The response must consist of the lines below from the one with "Click the Master Data chevron arrow" through the one with "Image resolution: width=620", exactly as they appear and with both ends kept.

---------- SUPPLIED RECORDS

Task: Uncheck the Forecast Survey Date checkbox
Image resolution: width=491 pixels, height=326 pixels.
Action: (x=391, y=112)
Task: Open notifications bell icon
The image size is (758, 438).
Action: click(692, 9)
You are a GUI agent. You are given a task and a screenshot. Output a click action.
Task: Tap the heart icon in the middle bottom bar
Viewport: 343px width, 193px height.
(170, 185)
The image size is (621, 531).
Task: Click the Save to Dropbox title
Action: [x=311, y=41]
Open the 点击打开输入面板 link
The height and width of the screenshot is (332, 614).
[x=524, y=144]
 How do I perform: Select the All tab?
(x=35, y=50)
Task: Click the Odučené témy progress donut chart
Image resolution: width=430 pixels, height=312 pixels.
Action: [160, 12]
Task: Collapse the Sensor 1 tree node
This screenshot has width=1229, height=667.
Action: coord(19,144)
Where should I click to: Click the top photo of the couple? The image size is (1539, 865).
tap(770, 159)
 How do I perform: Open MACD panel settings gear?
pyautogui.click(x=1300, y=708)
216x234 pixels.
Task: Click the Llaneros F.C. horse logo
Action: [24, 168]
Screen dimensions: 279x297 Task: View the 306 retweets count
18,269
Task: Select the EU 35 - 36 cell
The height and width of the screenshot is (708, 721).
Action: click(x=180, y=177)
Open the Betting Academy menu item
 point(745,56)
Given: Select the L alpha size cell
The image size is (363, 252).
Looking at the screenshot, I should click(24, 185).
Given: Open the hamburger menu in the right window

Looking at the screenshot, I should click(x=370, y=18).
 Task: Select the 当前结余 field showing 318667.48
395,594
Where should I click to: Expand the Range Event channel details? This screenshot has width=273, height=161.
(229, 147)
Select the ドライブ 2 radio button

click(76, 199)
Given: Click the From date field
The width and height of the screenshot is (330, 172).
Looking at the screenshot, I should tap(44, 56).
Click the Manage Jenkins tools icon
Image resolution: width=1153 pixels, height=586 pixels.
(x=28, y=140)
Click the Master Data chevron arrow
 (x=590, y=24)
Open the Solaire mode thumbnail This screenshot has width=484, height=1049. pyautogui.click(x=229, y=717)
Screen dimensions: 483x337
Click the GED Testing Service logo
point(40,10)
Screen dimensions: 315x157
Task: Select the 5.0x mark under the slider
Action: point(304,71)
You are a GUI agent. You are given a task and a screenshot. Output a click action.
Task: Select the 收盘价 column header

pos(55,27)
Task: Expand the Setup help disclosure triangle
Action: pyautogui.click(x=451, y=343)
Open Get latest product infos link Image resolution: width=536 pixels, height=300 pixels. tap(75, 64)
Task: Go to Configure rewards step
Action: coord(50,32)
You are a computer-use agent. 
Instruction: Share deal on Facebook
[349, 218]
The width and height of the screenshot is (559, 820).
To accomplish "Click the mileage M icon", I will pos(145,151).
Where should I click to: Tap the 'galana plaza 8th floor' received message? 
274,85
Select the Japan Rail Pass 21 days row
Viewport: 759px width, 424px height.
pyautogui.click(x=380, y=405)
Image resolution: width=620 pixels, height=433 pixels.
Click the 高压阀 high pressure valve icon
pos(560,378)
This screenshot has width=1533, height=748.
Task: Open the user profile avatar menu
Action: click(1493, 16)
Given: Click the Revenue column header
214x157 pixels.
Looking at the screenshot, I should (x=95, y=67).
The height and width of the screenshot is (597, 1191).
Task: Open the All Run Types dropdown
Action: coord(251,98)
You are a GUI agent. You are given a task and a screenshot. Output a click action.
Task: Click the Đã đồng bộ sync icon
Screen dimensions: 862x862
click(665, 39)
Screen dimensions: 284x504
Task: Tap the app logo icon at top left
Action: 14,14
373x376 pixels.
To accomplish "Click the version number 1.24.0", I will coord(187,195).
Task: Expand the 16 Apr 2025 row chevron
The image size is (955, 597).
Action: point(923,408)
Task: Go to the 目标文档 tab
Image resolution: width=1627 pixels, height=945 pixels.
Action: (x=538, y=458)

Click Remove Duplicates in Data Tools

--------------------

● **COMPLETED TASK**:
Click the Master Data chevron arrow
 (x=590, y=24)
Open the Solaire mode thumbnail This screenshot has width=484, height=1049. pyautogui.click(x=229, y=717)
Screen dimensions: 483x337
Click the GED Testing Service logo
point(40,10)
Screen dimensions: 315x157
Task: Select the 5.0x mark under the slider
Action: point(304,71)
You are a GUI agent. You are given a task and a screenshot. Output a click action.
Task: Select the 收盘价 column header

pos(55,27)
Task: Expand the Setup help disclosure triangle
Action: pyautogui.click(x=451, y=343)
Open Get latest product infos link Image resolution: width=536 pixels, height=300 pixels. tap(75, 64)
Task: Go to Configure rewards step
Action: coord(50,32)
You are a computer-use agent. 
Instruction: Share deal on Facebook
[349, 218]
The width and height of the screenshot is (559, 820).
To accomplish "Click the mileage M icon", I will pos(145,151).
Where should I click to: Tap the 'galana plaza 8th floor' received message? 
274,85
Select the Japan Rail Pass 21 days row
Viewport: 759px width, 424px height.
pyautogui.click(x=380, y=405)
Image resolution: width=620 pixels, height=433 pixels.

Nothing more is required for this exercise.